__Data shown__.
>> Start

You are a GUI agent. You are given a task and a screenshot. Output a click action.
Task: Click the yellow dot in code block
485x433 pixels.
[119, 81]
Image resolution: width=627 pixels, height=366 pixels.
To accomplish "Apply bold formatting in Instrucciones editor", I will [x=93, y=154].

>> End
>> Start

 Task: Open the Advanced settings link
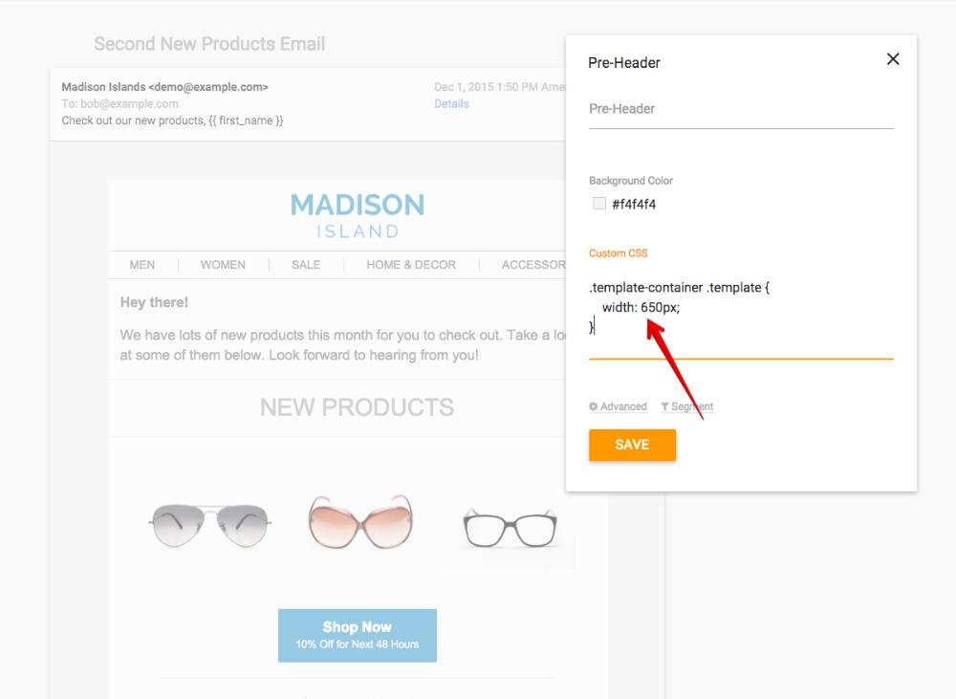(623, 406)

>> End

__Directive__. Copy the material from the line containing "Image resolution: width=627" through the line containing "will [x=93, y=154].", keeping the requests, and raise every coordinate in the answers by 98.

__Output below__.
Image resolution: width=627 pixels, height=366 pixels.
To accomplish "Apply bold formatting in Instrucciones editor", I will [x=191, y=252].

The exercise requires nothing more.